→ Document text:
--------------------------------
Early in her career, Corcoran used loans to grow her business rather than waiting until she had every dollar saved. Borrowing allowed her to expand faster than she otherwise could have.

At the same time, debt creates pressure, and things can go sideways if income slows or plans don't pan out. For most households, the takeaway isn't to load up on loans, but to understand that debt can sometimes be a tool when used carefully for growth, not just for everyday spending.

Bet on people more than perfect credentials

Corcoran often bets on people who show determination and hustle rather than those with perfect resumes. She is a strong believer that motivated individuals can perform better than their resumes often suggest when given the opportunity.

However, trusting people also comes with risk. Not everyone lives up to your expectations, and learning to read people is a skill in itself. Consider combining instinct with careful betting so enthusiasm over someone's potential doesn't override practical judgment.
--------------------------------
→ Dataset extract:
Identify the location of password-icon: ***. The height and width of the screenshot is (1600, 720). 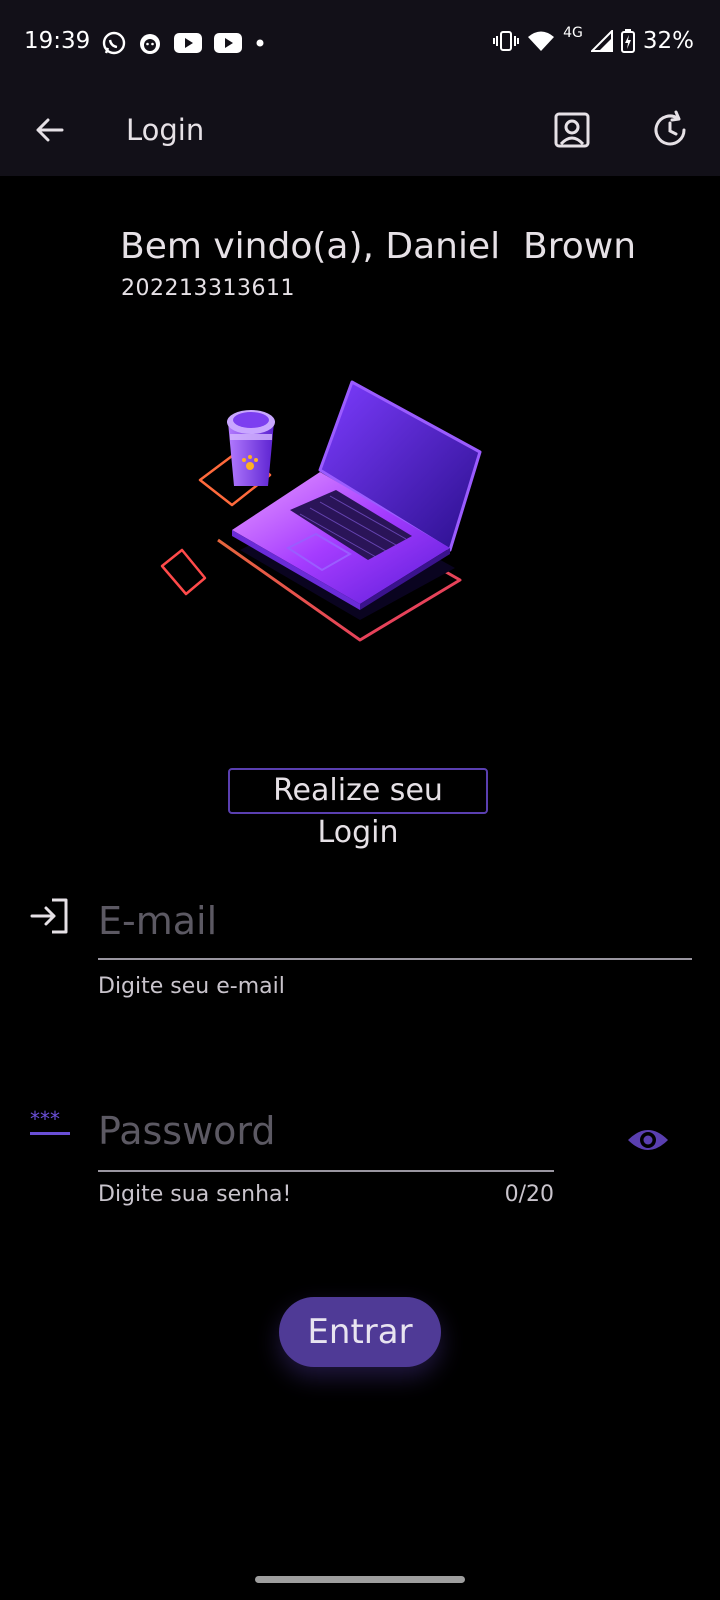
--------------------------------
→ Assignment A:
Translate this sentence from the passage on Corcoran's business lessons into Spanish: "Borrowing allowed her to expand faster than she otherwise could have."
→ Assignment B:
Write the next part of the passage on Corcoran's business lessons, picking up after its final sentence.

→ Response A:
Pedir préstamos le permitió expandirse más rápido de lo que habría podido de otro modo.

→ Response B:
Take career risks early

Corcoran took a big risk in her early life in the real estate market, which led to her success today. She commonly recommends that others do the same: take more risks in their early career when there is more time to recover from potential failures.

Of course, unstable income is stressful. However, it is a lot less stressful when you have fewer responsibilities rather than when you're trying to support a family and save for retirement.

Ignore conventional success timelines

Corcoran is not a big fan of conventional ideas of when success should happen. She emphasizes that opportunities can show up at any time and don't follow a particular schedule. Sometimes, success might show up later. Other times, opportunities come earlier than you might expect.

Career shifts can lead to huge breakthroughs, but they can also cause immediate financial strain. She recommends keeping your thinking long-term and making those big moves, even if it hurts in the short-term.

Use instinct, but back it up with facts

One of Corcoran's trademarks is her confidence in trusting her gut when making deals. Experience often gives people instincts that numbers alone don't capture.

Instincts aren't always right, though. Good instincts often develop through experience, which not everyone has. It's important to counteract pure instinct with preparation and research.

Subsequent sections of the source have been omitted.